RABY - Aqueles quatro anos na
Amazônia moldaram a mente e
a vida de Wallace. Foi em parte
o ambiente da Amazônia e como ele respondia a ele. Mas
também todas as reflexões que
aconteceram. Claro que ele não
conseguiu explorar essas reflexões da maneira como ele planejava, por causa da perda de
parte de seu material [num navio que pegou fogo a caminho
da Inglaterra], mas não obstante isso deu a ele a amplitude de
visão e o tempo de reflexão de
que ele precisava para ser mais
do que um colecionador. Eu
sinto muito fortemente que
não a teoria final, mas seu instinto sobre as espécies, que seria esclarecido no arquipélago
malaio, os alicerces disso foram
construídos na Amazônia.
Quando Bates escreve para ele,
após ter lido o artigo de Sarawak sobre variedades de espécies-que você pode chamar de
estágio 1 da seleção natural-,
Bates disse mais ou menos assim: "Eu fiquei surpreso ao vê-lo se posicionando tão assertivamente sobre a teoria. Uma
teoria que, como você sabe, foi
minha também". O que me sugere uma ligeira censura, mas
sugere também que Bates e
Wallace, e talvez Spruce também, já haviam discutido essas
coisas na Amazônia.
FOLHA - Mesmo após a evolução,
Wallace passou o resto da vida meio
deslocado depois que voltou para a
Europa. É verdade que ele nunca arrumou um emprego decente?
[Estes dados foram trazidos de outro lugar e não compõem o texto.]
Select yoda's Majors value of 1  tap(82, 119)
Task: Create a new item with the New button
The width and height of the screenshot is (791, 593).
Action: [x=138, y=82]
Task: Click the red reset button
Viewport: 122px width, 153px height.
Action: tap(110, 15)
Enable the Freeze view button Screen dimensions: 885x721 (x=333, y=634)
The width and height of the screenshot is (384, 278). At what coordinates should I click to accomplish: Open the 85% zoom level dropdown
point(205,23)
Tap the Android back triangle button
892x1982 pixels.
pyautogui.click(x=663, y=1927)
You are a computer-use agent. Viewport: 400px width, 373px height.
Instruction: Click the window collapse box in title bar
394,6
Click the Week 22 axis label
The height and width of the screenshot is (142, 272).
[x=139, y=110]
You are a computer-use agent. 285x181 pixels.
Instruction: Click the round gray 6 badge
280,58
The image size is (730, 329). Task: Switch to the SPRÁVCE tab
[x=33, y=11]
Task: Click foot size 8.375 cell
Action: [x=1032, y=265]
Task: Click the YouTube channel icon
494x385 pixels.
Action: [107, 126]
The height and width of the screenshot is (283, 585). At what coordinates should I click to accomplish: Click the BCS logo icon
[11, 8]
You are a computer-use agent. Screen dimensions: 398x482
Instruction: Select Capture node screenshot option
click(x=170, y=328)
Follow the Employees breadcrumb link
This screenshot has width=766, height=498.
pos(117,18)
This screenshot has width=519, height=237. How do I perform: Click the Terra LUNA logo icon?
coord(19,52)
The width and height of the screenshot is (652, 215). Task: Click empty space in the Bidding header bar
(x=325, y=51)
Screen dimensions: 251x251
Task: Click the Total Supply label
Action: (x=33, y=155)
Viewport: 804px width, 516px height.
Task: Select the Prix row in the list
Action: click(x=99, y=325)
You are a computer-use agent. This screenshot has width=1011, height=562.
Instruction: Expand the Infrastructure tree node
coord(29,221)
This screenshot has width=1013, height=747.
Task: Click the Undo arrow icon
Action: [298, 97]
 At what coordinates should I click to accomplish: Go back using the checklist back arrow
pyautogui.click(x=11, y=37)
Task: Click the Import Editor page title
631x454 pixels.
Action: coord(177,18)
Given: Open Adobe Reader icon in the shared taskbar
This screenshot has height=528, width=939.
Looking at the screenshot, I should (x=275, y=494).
RABY - Acho que escrever se
tornou o emprego decente dele.
Ele escrevia muito fluentemente, num estilo muito claro.
Ele achava que poderia ganhar
dinheiro escrevendo livros,
além de artigos. Ele se candidatou a vários outros trabalhos e
não conseguiu nenhum. Ele se
virava para viver. Algumas vezes ele estava bem de vida, outras vezes ele parecia apertado.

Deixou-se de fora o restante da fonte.